When I was young, my parents always encouraged me to use my imagination. To be creative. That little pink crayon and perforated sheet of printer paper my dad brought home from work was my paint and easel. I might’ve gotten carried away with a Sharpie on my brand new wall-papered room, but that’s another story for another time. In any case, those scribbled lines I drew were comparable to Da Vinci himself! At least, that’s how my parents made me feel. They were always encouraging me. What? You’re three but you want to read what your six-year-old brother reads? Go ahead, give it a shot! You wanna try cheerleading? Sure. You wanna go to your friend’s house and sleep over? Of course you can. You wanna cover the driveway with chalk? Have at it kid! Lemonade stand? Here, let me help you make the sign.
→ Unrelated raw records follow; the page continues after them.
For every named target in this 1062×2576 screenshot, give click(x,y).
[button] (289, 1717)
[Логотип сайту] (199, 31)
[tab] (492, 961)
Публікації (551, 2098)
What happened to all of that? To being creative, and using the imagination. I’m sure there are a lot of people out there who still do that, and I say kudos to you. We live in a world that puts people into boxes, and label them with permanent maker. Telemarketer. Accountant. Prostitute. Sinner. Drug Dealer. Bank Teller. And we feel stuck in those positions because the world isn’t very good at igniting creativity.
Sure, the world is full of really awesome commercials, (especially apple, why is that?) that shows how creative THOSE people are, but what do they do to ignite others to dig into their own internal creativity? Not much. Its a sad thing too. I used to be creative through music. I played 13 instruments. Now I play the piano, occasionally when I visit my parents. I write still, but it’s shoddy at best. I take pictures too, and I’m decent with that as well but I have a LOT to learn. I’m tied to a computer 12 hours a night, 3, 4, sometimes 5, 6 nights a week. But, I’m always hearing music in my head (August Rush, as of late) and I’m always thinking. Wondering what I could be if I just pushed myself beyond the boundaries I have so carefully built up around me. Its a scary thing, because knocking down those walls will open up the opportunity to be hurt, to be criticized, to be laughed at, to be all of those things I’ve been mortified of since I was the kid everyone picked on at school so many years ago. Things like that leave their mark, no matter how much time has gone by. But slowly, hopefully I’ll be able to remove the wall I’ve built. One brick at a time. Because I believe I, like you, and everyone else, has an immeasurable amount of creativity, and the only thing in the way are the walls we’ve built. Sure, we’ve kept the bad stuff out, but we’ve kept the amazing stuff in too. It’s time to let the amazing stuff out.